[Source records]
==================================================

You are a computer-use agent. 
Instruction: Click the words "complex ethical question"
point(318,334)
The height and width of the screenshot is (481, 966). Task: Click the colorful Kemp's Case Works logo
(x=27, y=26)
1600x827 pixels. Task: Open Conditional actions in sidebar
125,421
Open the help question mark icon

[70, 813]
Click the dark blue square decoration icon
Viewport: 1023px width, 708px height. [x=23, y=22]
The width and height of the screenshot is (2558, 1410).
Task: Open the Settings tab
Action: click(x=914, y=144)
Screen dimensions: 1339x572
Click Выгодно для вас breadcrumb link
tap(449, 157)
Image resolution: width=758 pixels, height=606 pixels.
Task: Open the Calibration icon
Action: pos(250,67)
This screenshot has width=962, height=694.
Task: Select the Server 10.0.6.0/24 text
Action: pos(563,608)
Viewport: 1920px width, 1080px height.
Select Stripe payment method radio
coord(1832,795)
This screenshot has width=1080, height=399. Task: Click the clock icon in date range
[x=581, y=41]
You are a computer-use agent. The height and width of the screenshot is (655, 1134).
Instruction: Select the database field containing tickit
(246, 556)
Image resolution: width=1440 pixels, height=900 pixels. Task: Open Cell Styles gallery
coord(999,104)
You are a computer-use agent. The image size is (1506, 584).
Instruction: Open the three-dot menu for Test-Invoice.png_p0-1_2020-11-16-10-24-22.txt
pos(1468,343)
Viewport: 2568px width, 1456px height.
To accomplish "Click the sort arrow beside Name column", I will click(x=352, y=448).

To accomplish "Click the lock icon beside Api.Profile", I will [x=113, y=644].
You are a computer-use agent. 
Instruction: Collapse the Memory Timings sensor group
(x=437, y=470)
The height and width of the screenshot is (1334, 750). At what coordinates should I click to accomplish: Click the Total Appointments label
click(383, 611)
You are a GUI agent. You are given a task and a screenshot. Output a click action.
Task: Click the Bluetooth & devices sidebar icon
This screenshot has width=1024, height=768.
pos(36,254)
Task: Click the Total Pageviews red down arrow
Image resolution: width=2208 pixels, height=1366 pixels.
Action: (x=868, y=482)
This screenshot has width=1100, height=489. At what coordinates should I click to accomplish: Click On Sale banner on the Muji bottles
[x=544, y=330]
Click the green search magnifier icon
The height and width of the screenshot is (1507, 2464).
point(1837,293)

==================================================

» EXERCISE: Render every line of the listing above as a numbered list, omitting blank lines.

» OUTPUT:
1. You are a computer-use agent. 
2. Instruction: Click the words "complex ethical question"
3. point(318,334)
4. The height and width of the screenshot is (481, 966). Task: Click the colorful Kemp's Case Works logo
5. (x=27, y=26)
6. 1600x827 pixels. Task: Open Conditional actions in sidebar
7. 125,421
8. Open the help question mark icon
9. [70, 813]
10. Click the dark blue square decoration icon
11. Viewport: 1023px width, 708px height. [x=23, y=22]
12. The width and height of the screenshot is (2558, 1410).
13. Task: Open the Settings tab
14. Action: click(x=914, y=144)
15. Screen dimensions: 1339x572
16. Click Выгодно для вас breadcrumb link
17. tap(449, 157)
18. Image resolution: width=758 pixels, height=606 pixels.
19. Task: Open the Calibration icon
20. Action: pos(250,67)
21. This screenshot has width=962, height=694.
22. Task: Select the Server 10.0.6.0/24 text
23. Action: pos(563,608)
24. Viewport: 1920px width, 1080px height.
25. Select Stripe payment method radio
26. coord(1832,795)
27. This screenshot has width=1080, height=399. Task: Click the clock icon in date range
28. [x=581, y=41]
29. You are a computer-use agent. The height and width of the screenshot is (655, 1134).
30. Instruction: Select the database field containing tickit
31. (246, 556)
32. Image resolution: width=1440 pixels, height=900 pixels. Task: Open Cell Styles gallery
33. coord(999,104)
34. You are a computer-use agent. The image size is (1506, 584).
35. Instruction: Open the three-dot menu for Test-Invoice.png_p0-1_2020-11-16-10-24-22.txt
36. pos(1468,343)
37. Viewport: 2568px width, 1456px height.
38. To accomplish "Click the sort arrow beside Name column", I will click(x=352, y=448).
39. To accomplish "Click the lock icon beside Api.Profile", I will [x=113, y=644].
40. You are a computer-use agent. 
41. Instruction: Collapse the Memory Timings sensor group
42. (x=437, y=470)
43. The height and width of the screenshot is (1334, 750). At what coordinates should I click to accomplish: Click the Total Appointments label
44. click(383, 611)
45. You are a GUI agent. You are given a task and a screenshot. Output a click action.
46. Task: Click the Bluetooth & devices sidebar icon
47. This screenshot has width=1024, height=768.
48. pos(36,254)
49. Task: Click the Total Pageviews red down arrow
50. Image resolution: width=2208 pixels, height=1366 pixels.
51. Action: (x=868, y=482)
52. This screenshot has width=1100, height=489. At what coordinates should I click to accomplish: Click On Sale banner on the Muji bottles
53. [x=544, y=330]
54. Click the green search magnifier icon
55. The height and width of the screenshot is (1507, 2464).
56. point(1837,293)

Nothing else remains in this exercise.